Microgrants/Microgrants 2020/Proposal/Road Completion project/Report

From OpenStreetMap Wiki
Jump to navigation Jump to search

Final Report for the Road Completion project

Status and Report Type

type = final status = submitted

This is the final report for the Road Completion project. Considering the limited amout of time (10 working days), I didn't write an interim report.

Methods and Activities

Tell us about what happened during the planning, execution and follow-up stages of your project. Please share stories of both your triumphs and your challenges.

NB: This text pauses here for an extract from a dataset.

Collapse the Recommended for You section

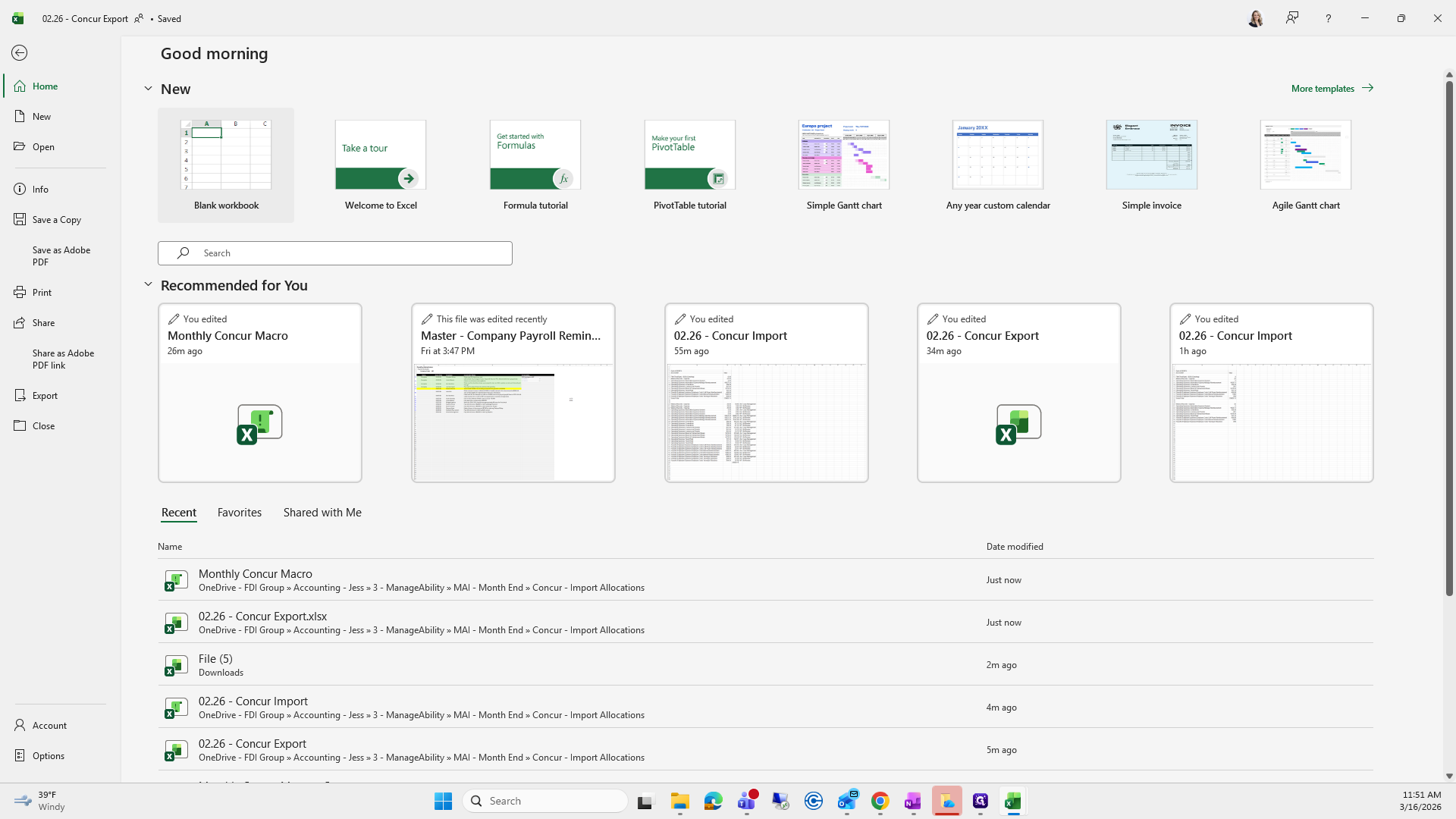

The Road Completion project is on OpenStreetMap Belgium mind since quite a while. Everything started with a diary post written in 2016 by Joost Schouppe, one of our board member.
Ben Abelshausen, one of our board member, presented the idea at FOSS4G Belgium (2017) and State of the Map (2018) conferences. The main goal is to have "a verified, quality checked and complete road network in Belgium in OpenStreetMap in a sustainable way" by comparing the official road network datasets with the road network in OpenStreetMap. Once the road network is (close to) complete in OpenStreetMap, we were planning to create a partnership with the official data sources to improve both our data and their.

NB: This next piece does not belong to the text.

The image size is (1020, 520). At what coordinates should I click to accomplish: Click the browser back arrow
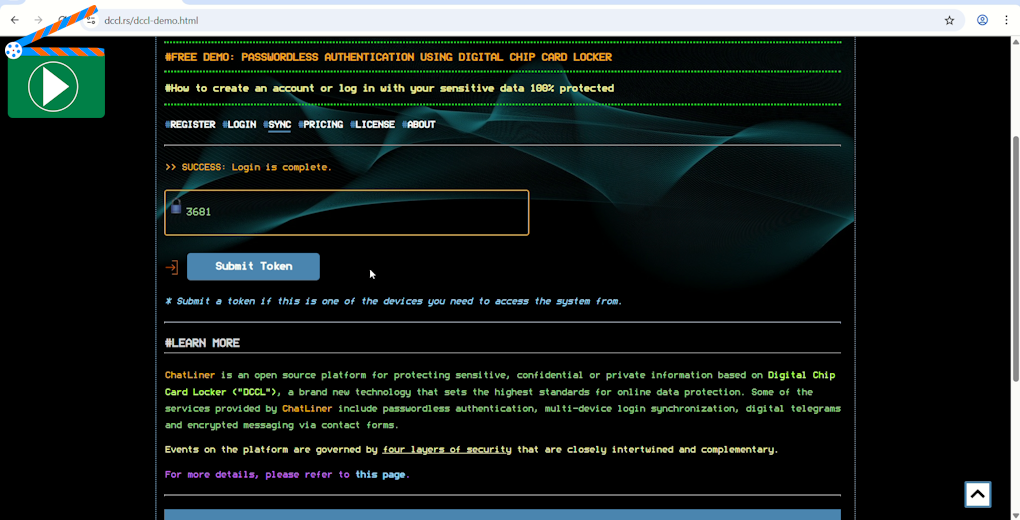14,20
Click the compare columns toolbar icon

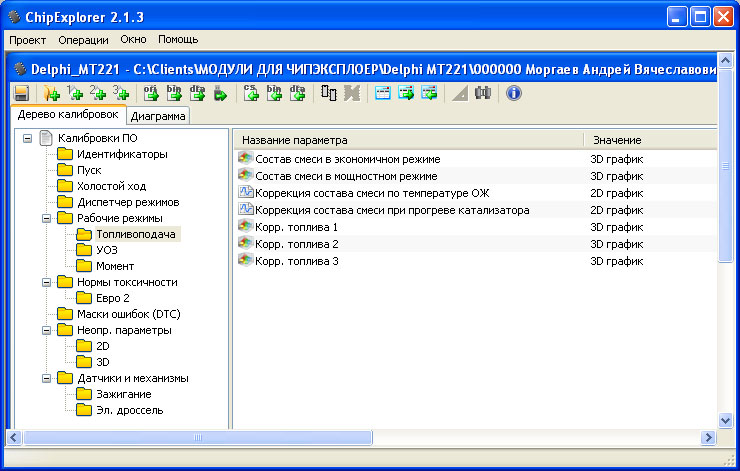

In 2018, we convinced Brussels Region administration to invest some money to build a prototype for the Road Completion project during Open Summer of Code (organized by Open Knowledge Belgium). A prototype for the data process was built but also a user-interface to display the data process result. That allowed us to validate the idea we had for the data process, based on the work done by Matt Greene for Mapbox.

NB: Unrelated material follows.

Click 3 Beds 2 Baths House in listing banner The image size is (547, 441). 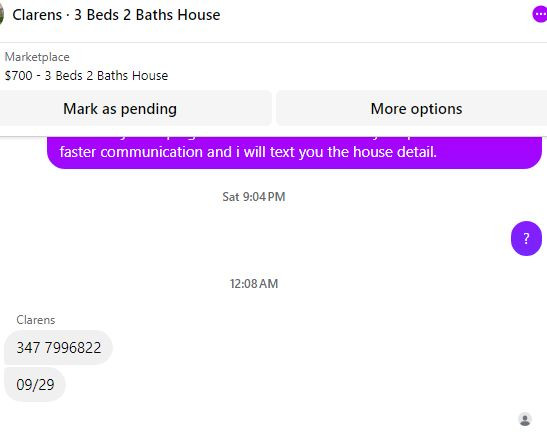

Unfortunately, the data process required quite heavy processing power and took quite a long time to run and we didn't have the time to keep maintaining it.

In 2020, when the OSMF opened the microgrant 2020, we saw the opportunity to finally revive the Road Completion.
The goal was to run the data process for the 3 datasets available in Belgium and by doing so making the data process generic enough so it could be run for any road network datasets in the world. Based on the work done during Open Summer of Code, we knew that the data process was working, but needed to be improved. We also decided to focus on just the data process and use already existing tools for the mapping part. It doesn't make much sense to spend time building a new tool if we can use already existing tools. We decided to go for MapRoulette.
The prototype data process took hours to process data, my main focus was to decrease the time as much as possible but also to try to make it run using GitHub Actions so we don't have to manage a server for that data process.
And it worked, the data process is now optimized (for example, data process for Flanders, Belgium that took several hours to run now only takes 30 minutes to run). The process uses the power of GitHub Actions to run when there is an update of the GitHub repository but also based on a schedule (once a week).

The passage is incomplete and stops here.